Turning the question around, would the employee have a right to recover from the employer if the client suffers losses because of a security breach or cyberattack? What if the employee’s relationship with the client or the employee’s professional reputation is damaged because of the security breach?
Teased into pieces, this is what the question looks like:
- When may an employer require an employee to pay for mistakes?
- When may an employer require an employee to reimburse a client directly for mistakes?
- May an employee require an employer to reimburse the employee for harm to the employee/client relationship or future earnings?
- Does the law apply differently to the financial services industry?
This is an interesting collection of problems because beyond a financial services firm’s obligation to make the customer whole, it is about the employer/employee relationship that exists between the firm and the employee. That relationship is governed by federal law, state law and contract, and any or all of these might be implicated in this scenario.
The financial advisor’s duty to the client
The term “financial advisor,” can cover a lot of ground. It can mean a registered investment advisor or a financial planner who is not a registered investment advisor but has a Series 65 license, which qualifies the investment professional to function as an investment adviser representative in certain states.
A financial advisor can provide a wide range of services other than advice about trades, including investment management, income tax preparation and estate planning. Some are compensated on a fee basis; others, who effectively function as salespersons, earn commissions. Most earn a combination of both.

* **DATA**:
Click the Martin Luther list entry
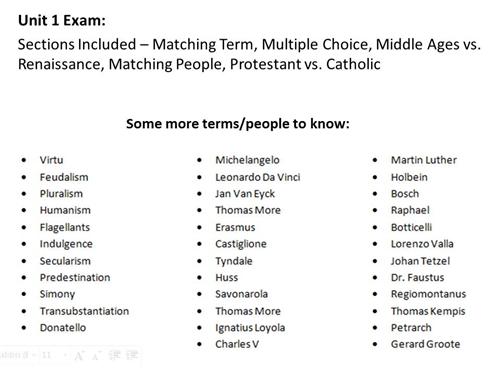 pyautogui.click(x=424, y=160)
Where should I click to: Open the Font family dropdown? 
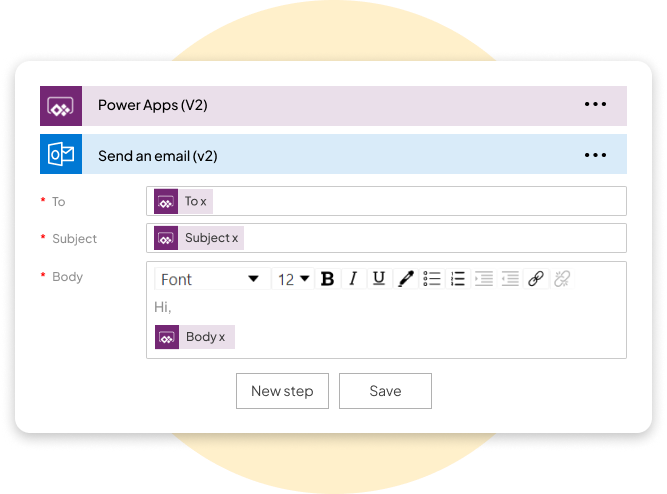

==

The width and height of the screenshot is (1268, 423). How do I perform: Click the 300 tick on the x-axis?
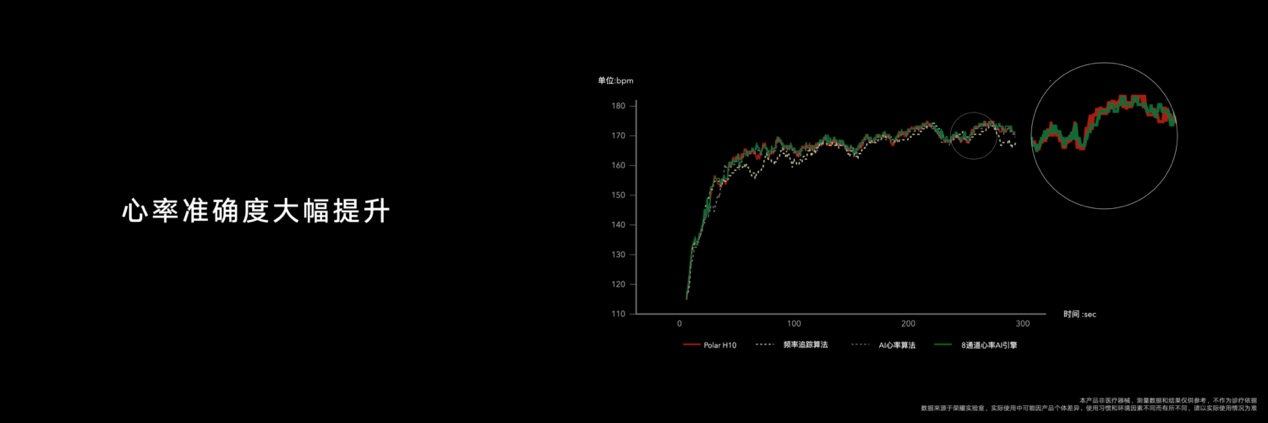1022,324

* **WRITTEN EXERCISE 1**:
Please rewrite the records, beginning at the line that has "Click the Martin Luther list entry" and stopping after the line that has "Where should I", with "Font family" changed to "Font size" and everything else kept the same. Leave the pictures out.
* **WRITTEN EXERCISE 2**:
Carry on the passage about employer and employee liability after a security breach from the point where it stops.
The text and the records come from separate, unrelated sources.

* **OUTPUT 1**:
Click the Martin Luther list entry
 pyautogui.click(x=424, y=160)
Where should I click to: Open the Font size dropdown? 

* **OUTPUT 2**:
An investment advisor who is registered under the Investment Advisors Act of 1940 has a fiduciary duty to act in the client’s best interest. Broker-dealers, who are regulated by the Financial Industry Regulatory Authority (FINRA), have only a “suitability” obligation, to make recommendations that are consistent with the best interests of the underlying customer.
If an investment advisor mishandles a trading error, it can lead to a violation of the Investment Advisors Act. In any event, all financial advisors, whether or not RIAs, have a very strong business incentive to make the client whole for any loss caused by a trading error, even if the firm takes a loss. That is why many carry Errors & Omissions insurance.
But it is worth keeping in mind that the overall purpose of financial regulation is to protect customers from the misdeeds of financial professionals, not financial professionals from the misdeeds of each other.
Most also have policies and procedures in place about how to handle trading mistakes, and that is likely the source of the practice described of having the employee reimburse the client directly.